Earlier this month, the CWA’s executive board voted to approve a strike. The decision allowed CWA President Chris Shelton to set a strike date if negotiators can’t reach an agreement. The workers’ contracts expired last month.
In their joint statement, Linda Hinton, CWA District 4 vice president, and Lisa Bolton, CWA telecommunications and technologies vice president, said the final proposal is a “desperate attempt by AT&T to avoid reaching an agreement that would keep good, family-supporting jobs in our communities.”
“Instead of continuing our agreed-upon negotiation process, they have violated the National Labor Relations Act by sending their misleading summary directly to CWA members and by failing to bargain in good faith,” they said. “AT&T should make no mistake — CWA members will not be fooled by this outrageous attempt to divide us. ‘No Jobs, No Deal’ isn’t just a slogan. It is a commitment that we have made to one another to stand together and fight against AT&T’s relentless outsourcing of our jobs in pursuit of more and more astronomical profits.”
Marty Richter, AT&T spokesman, said after more than 10 weeks of negotiations, “we’ve made comprehensive and very fair final offers to the CWA in Midwest and Legacy T wireline bargaining.”
“The contracts currently cover good-paying U.S. jobs averaging over $120,000 a year in pay and benefits, with some making over $200,000,” he said. “We’re offering generous packages including annual wage increases, continuation of job security provisions that are virtually unheard of in the U.S., and comprehensive health-care and retirement benefits. All employees covered by the offers would be better off. In addition, the Midwest offer includes a commitment to hire 1,000 people in the region.”
The CWA’s claim that AT&T violated the National Labor Relations Act is false, Richter said.
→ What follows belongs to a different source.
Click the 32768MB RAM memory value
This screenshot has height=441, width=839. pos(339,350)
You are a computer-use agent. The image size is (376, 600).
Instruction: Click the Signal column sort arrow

AT&T took this step with a goal of “being transparent with our employees, in hopes of bringing the process to a close and reaching agreements that will allow us to continue to provide solid union careers with excellent wages and benefits,” he said.
“We presented the offers to the union’s negotiating teams at the bargaining tables, and we’ll continue to discuss the final offers with the union, and to communicate the terms of the offers with our employees, as permitted by law,” he said. “We hope employees covered by the offers will carefully review them and ask union leadership for an opportunity to vote on them.”
Progress was made during the past few weeks on many issues, and “our bargaining teams are committed to negotiating fair contracts at AT&T Midwest and Legacy T,” Hinton and Bolton said.
The AT&T Midwest contract covers workers in Ohio, Michigan, Illinois, Indiana and Wisconsin, while the Legacy T contract covers workers nationwide.